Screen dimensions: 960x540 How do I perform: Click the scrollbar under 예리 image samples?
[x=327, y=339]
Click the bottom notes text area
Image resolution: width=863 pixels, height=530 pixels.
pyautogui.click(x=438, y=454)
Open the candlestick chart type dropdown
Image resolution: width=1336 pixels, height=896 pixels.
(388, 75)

┄┄┄┄┄┄┄┄┄┄┄┄┄┄┄┄┄┄┄┄

* Problem details: Your response should consist of the whole listing, repeated exactly.

* Result of this exercise:
Screen dimensions: 960x540 How do I perform: Click the scrollbar under 예리 image samples?
[x=327, y=339]
Click the bottom notes text area
Image resolution: width=863 pixels, height=530 pixels.
pyautogui.click(x=438, y=454)
Open the candlestick chart type dropdown
Image resolution: width=1336 pixels, height=896 pixels.
(388, 75)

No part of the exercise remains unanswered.